President Obama used his weekly address to say it was necessary to raise taxes on the wealthy to help close the budget deficit.
Obama’s weekly address Saturday echoed some of his comments during a press conference Wednesday in which he singled out tax breaks for corporate jet owners as ripe for elimination (see Obama Prods Republicans on Tax Hikes). The White House is expected to resume negotiations Tuesday over raising the debt ceiling with Republican and Democratic lawmakers. Republicans have insisted that any deal to raise the debt ceiling by about $2 trillion from its current level of $14.3 trillion not include tax increases, while the Obama administration wants a combination of spending cuts and the elimination of some tax breaks.
Obama pointed out that Democrats and Republicans have already identified more than $1 trillion in spending cuts. But he added that it was necessary to also look at every program and tax break in the budget to find places to cut waste and save money.

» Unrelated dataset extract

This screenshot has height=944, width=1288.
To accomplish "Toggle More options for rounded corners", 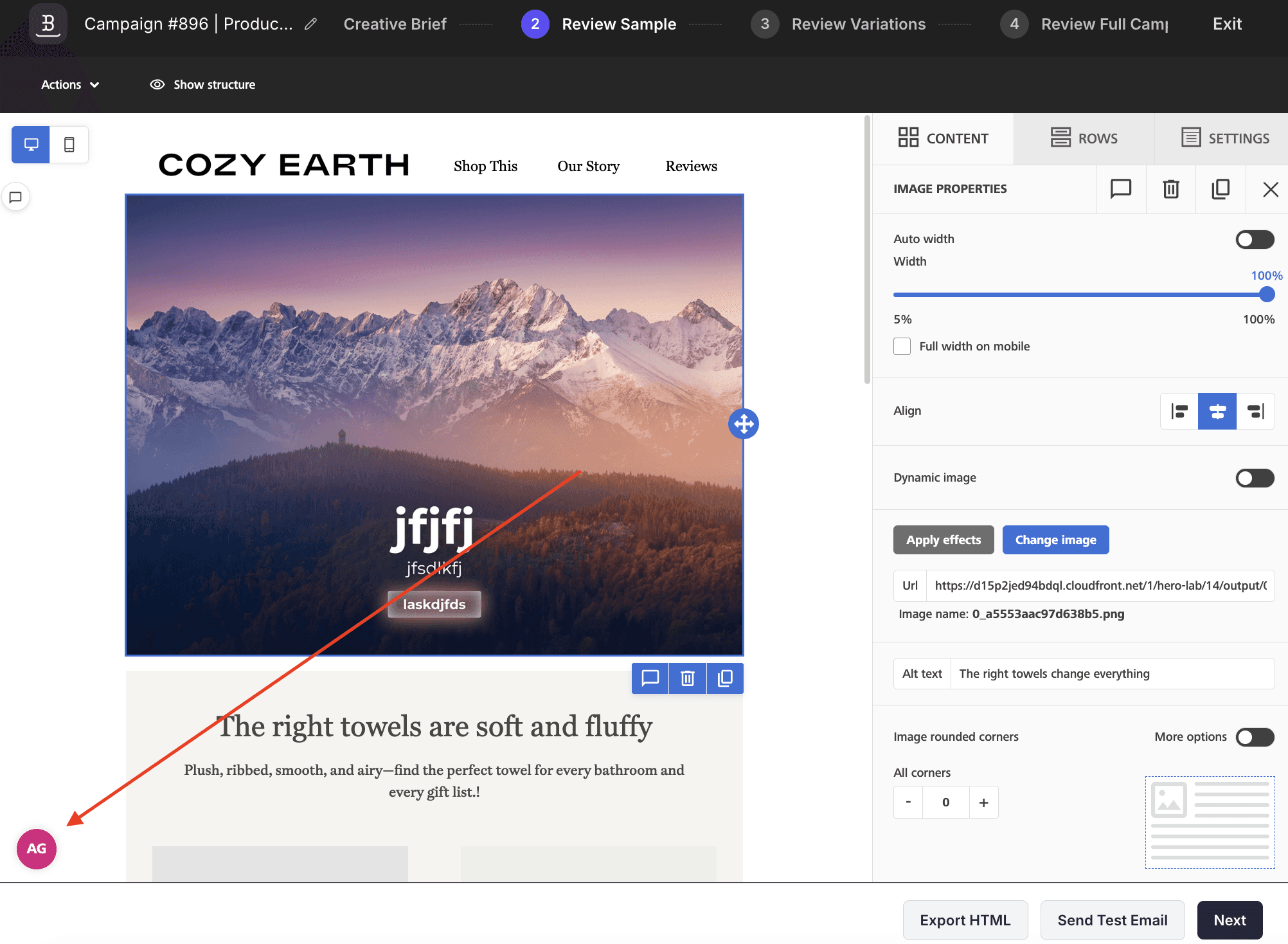I will (x=1254, y=737).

“It means we’ll have to make tough decisions and scale back worthy programs,” he said. “And nothing can be off limits, including spending in the tax code, particularly the loopholes that benefit very few individuals and corporations. Now, it would be nice if we could keep every tax break, but we can’t afford them. Because if we choose to keep those tax breaks for millionaires and billionaires, or for hedge fund managers and corporate jet owners, or for oil and gas companies pulling in huge profits without our help, then we’ll have to make even deeper cuts somewhere else. We’ve got to say to a student, ‘You don’t get a college scholarship.’ We have to say to a medical researcher, ‘You can’t do that cancer research.’ We might have to tell seniors, ‘You have to pay more for Medicare.’ That isn’t right, and it isn’t smart. We’ve got to cut the deficit, but we can do that while making investments in education, research, and technology that actually create jobs. We can live within our means while still investing in our future.”

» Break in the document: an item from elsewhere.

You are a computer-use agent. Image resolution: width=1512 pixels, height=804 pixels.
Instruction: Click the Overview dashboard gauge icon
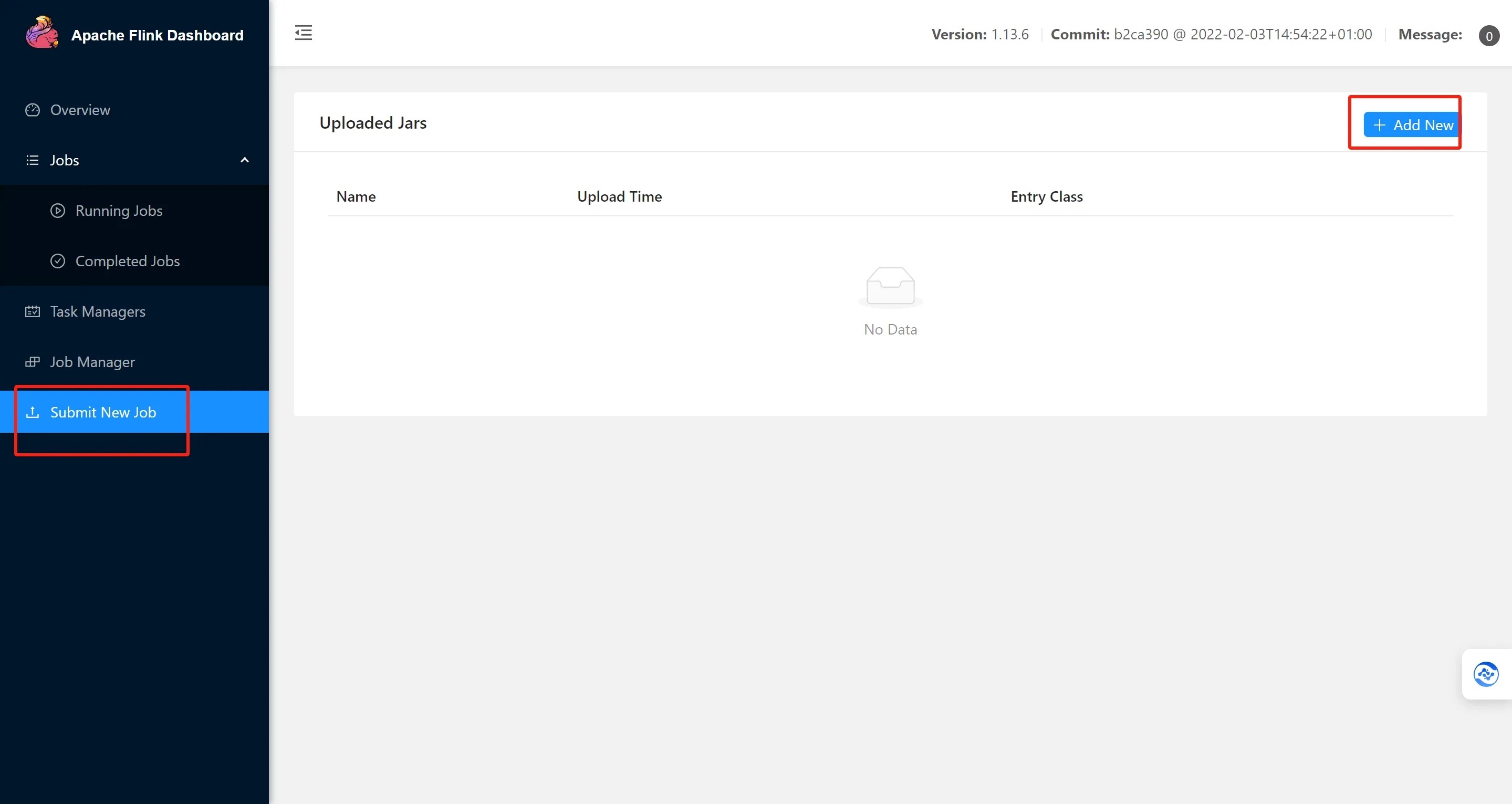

Sen. Dan Coats, R-Ind., said in the Republican response that the Presiident should heed the warnings of the financial markets about the skyrocketing debt. “The President and Democrats in Congress must recognize that their game plan is not working," he said. "It’s time to acknowledge that more government and higher taxes is not the answer to our problem. It’s time for bold action and a new plan to address our current crisis.”